L’utopia verticale

OVVERO «THE EXPLOITATION OF CONGESTION»

di Marco Biraghi

“All over the world the new model of living is being celebrated – a model of living in nature but in the city”
(Stefano Boeri)

«Architecture is a paradigm for the exploitation of congestion». Situata appena oltre la soglia di Delirious New York, l’affermazione costituisce un viatico per chi voglia comprendere non soltanto il «manifesto retroattivo per Manhattan», pubblicato nel 1978 da Rem Koolhaas, ma il senso stesso di molta architettura contemporanea. Lo sfruttamento della congestione, da questo punto di vista, rappresenta la chiave d’accesso a una molteplicità di fenomeni urbani a cui appartengono con tutta evidenza i grattacieli, ma non solo.

Risale a pochi giorni fa la notizia che il complesso The Interlace a Singapore, firmato da OMA e dall’architetto tedesco Ole Scheeren (già partner di OMA) ha vinto il World Building of the Year 2015 nell’ambito del World Architecture Festival 2015 tenutosi nella stessa Singapore. E ad appena poco prima la notizia che il Bosco Verticale di Boeri Studio è stato insignito del premio come Best Tall Building Worldwide 2015 da parte del Council on Tall Buildings and Urban Habitat riunito a Chicago.

The-Interlace-by-Ole-Scheeren

 

International Highrise Award

Il valore dei premi – si sa – è relativo, ma è anche altamente emblematico: perché insieme a gratificare il vincitore, il premio costituisce un’indicazione precisa da parte dell’organismo che lo conferisce; un’indicazione che non è affatto fine a se stessa, ma che ha il potere di influenzare l’opinione pubblica, di concorrere a formare il gusto dei cittadini, e non di rado anche a orientare le preferenze e le scelte commerciali dei potenziali acquirenti. In questo senso, i premi – questo genere di premi – non sono mai casuali, e non rappresentano semplicemente la manifestazione di un “apprezzamento”, o il riconoscimento di una “bravura”: sono dei dispositivi di autorispecchiamento del sistema, che attraverso di essi cerca e trova legittimazione.

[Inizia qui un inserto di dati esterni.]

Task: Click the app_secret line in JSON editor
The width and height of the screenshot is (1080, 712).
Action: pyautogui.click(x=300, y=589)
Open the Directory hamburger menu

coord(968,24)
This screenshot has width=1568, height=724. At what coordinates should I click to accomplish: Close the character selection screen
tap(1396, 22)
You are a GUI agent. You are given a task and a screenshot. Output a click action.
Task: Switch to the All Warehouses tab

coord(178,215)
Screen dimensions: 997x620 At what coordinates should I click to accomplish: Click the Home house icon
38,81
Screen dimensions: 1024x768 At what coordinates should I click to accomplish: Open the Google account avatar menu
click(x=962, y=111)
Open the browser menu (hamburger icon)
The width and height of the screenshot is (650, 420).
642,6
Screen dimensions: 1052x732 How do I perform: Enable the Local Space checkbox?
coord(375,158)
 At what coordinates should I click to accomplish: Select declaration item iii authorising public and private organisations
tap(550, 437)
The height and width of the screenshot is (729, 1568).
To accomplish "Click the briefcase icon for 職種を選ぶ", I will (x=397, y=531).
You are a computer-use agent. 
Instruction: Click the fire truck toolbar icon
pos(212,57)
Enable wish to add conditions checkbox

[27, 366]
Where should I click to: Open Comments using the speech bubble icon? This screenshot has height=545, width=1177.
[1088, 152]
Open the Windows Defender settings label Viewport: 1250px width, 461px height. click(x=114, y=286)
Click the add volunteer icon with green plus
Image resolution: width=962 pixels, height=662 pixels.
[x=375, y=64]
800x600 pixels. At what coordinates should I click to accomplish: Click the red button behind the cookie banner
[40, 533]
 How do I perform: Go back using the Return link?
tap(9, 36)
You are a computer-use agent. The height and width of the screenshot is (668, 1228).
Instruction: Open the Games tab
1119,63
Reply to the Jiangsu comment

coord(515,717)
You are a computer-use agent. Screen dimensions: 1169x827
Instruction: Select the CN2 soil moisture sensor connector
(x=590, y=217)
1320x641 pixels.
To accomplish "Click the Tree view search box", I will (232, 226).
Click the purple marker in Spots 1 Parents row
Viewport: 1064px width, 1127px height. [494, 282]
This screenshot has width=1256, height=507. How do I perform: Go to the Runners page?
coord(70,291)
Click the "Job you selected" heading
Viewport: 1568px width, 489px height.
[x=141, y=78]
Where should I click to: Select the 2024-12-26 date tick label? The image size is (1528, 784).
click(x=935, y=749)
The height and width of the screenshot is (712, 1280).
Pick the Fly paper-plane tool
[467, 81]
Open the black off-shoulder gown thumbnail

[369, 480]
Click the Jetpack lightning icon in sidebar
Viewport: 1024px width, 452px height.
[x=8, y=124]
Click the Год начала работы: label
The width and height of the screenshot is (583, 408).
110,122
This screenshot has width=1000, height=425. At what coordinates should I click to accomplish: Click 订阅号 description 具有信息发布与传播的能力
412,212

Nel caso specifico, che cosa significano i premi recentemente assegnati al complesso The Interlace e al Bosco Verticale? Che cosa vi è in essi di davvero degno di essere “premiato”, al di là del loro aspetto estetico che può sicuramente essere considerato piacevole? In entrambi i casi, ciò che essi propongono è un modello di vita urbana intensificato, dove allo sfruttamento dello spazio verticale, comune a edifici o complessi consimili sviluppati in altezza, si addiziona un’idea di “leggerezza” e di “naturalezza”, nonostante la mole che li caratterizza e i materiali di cui sono composti. Si tratta di aspetti che riflettono con precisione la fase attuale di sviluppo della città capitalistica: se infatti la crisi economico-finanziaria ha reso sotto diversi profili meno “appetibili” i colossi che hanno popolato finora le downtown occidentali o orientali (il riferimento è ormai equivalente), la tendenza odierna consiste nel mutare il volto di questi ultimi lasciandone però immutata la sostanza. L’immagine suadente, seduttiva, che promana da The Interlace e dal Bosco Verticale, si rivela così funzionale all’introduzione nel contesto metropolitano di qualche cosa di ulteriore: una nuova “utopia” edenica e comunitaria.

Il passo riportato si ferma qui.